Cutaneous and renal vasculopathy of Greyhounds
This condition most commonly affects Greyhounds between the ages of 1 and 4 years 22. Lesions occur most commonly on the tarsus, stifle or thigh and begin as bruising that progresses into sharply demarcated ulcers; these extend into the subcutaneous tissue and heal slowly. Azotemia, polyuria, polydipsia, vomiting, dark or tarry stools, salivation, pyrexia and distal limb edema develops in some cases. Skin biopsies show thrombosis and necrosis of arteries, arterioles, venules and capillaries which cause large areas of tissue necrosis. Renal biopsies show peracute glomerular necrosis involving afferent arterioles, with thrombi in glomerular capillaries. When signs of renal failure are present, aggressive fluid therapy and supportive care is required, but these cases often die. There is some suggestion that this may be similar to hemolytic uremic syndrome in humans, which is caused by a Shiga-like toxin produced by Escherichia coli 22.
Environmental vascular diseases
Chronic sun exposure can cause damage to the vessels in the superficial dermis. This most commonly affects non-pigmented and lightly haired skin on the dorsal muzzle and nasal planum. Acute clinical signs are erythema, swelling, erosions or ulceration, and with chronic sun exposure this can lead to scarring and further depigmentation. Treatment is mainly through sun avoidance.
Cryofibrinogenemia and cryoglobulinemia
This is a very rare disease whereby cold temperatures cause either fibrinogen or globulins in the blood to form thrombi or immune complexes which precipitate and induce vasculitis. The end result is disruption of blood flow to the extremities, resulting in pain, erythema, purpura, acrocyanosis and necrosis. The cryoglobulins can also target erythrocytes and cause a hemolytic anemia, renal disease or peripheral polyneuropathy. These conditions may be primary in nature or can be secondary to infection or lead poisoning. Diagnosis is by demonstrating agglutination of blood at cold temperatures, a Coombs test, or measuring cryoprecipitate levels. Management involves avoiding a cold environment, correcting the underlying cause, and occasionally medical management with corticosteroids or pentoxifylline.

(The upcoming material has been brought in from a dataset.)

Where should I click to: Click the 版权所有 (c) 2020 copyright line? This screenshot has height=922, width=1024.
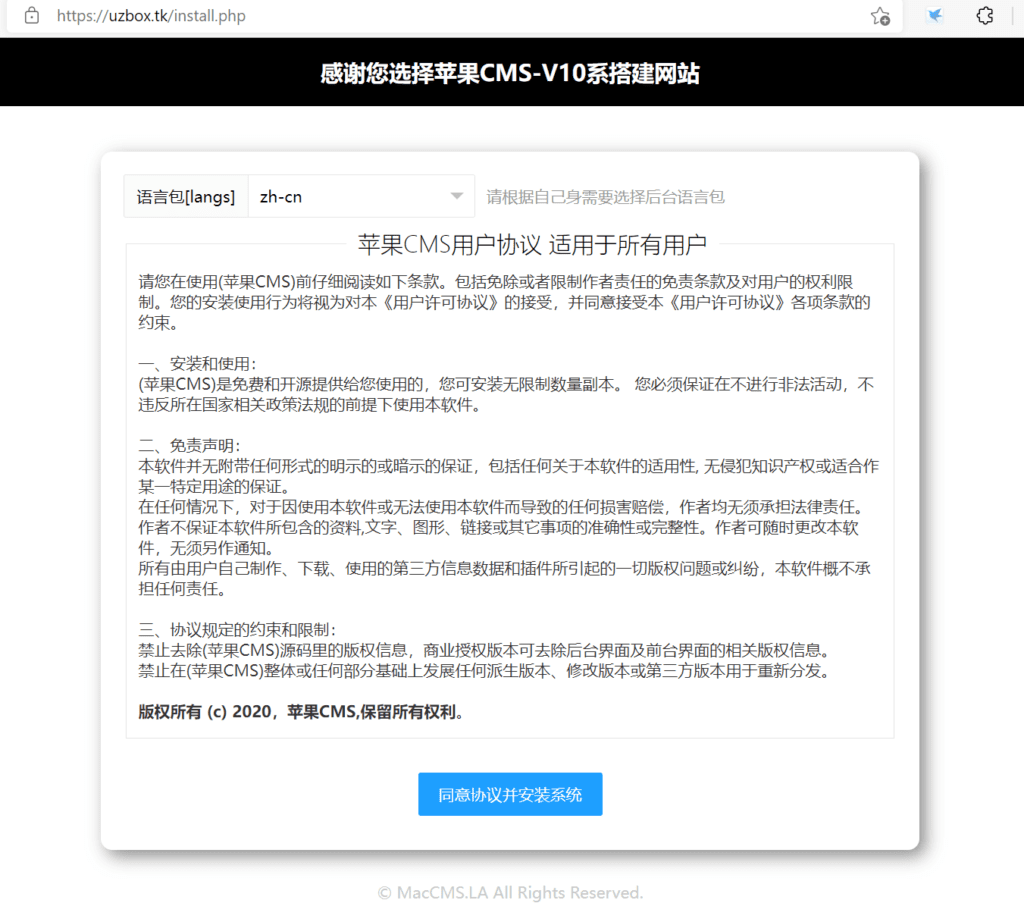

Vascular diseases of the skin most commonly affect the skin over pressure points and distal extremities, such as the footpads, tail, pinnae and scrotum. Vasculitis often causes a severe clinical syndrome with systemic signs, with ulcerations and necrosis of the skin, while ischemic dermatopathy is typically much milder with lesions resulting from epidermal hypoxia. In all instances the underlying triggers should be identified whenever possible, and whilst treatment for both vasculitis and ischemic dermatopathies employ similar medications, the therapy should always be tailored to the severity of disease.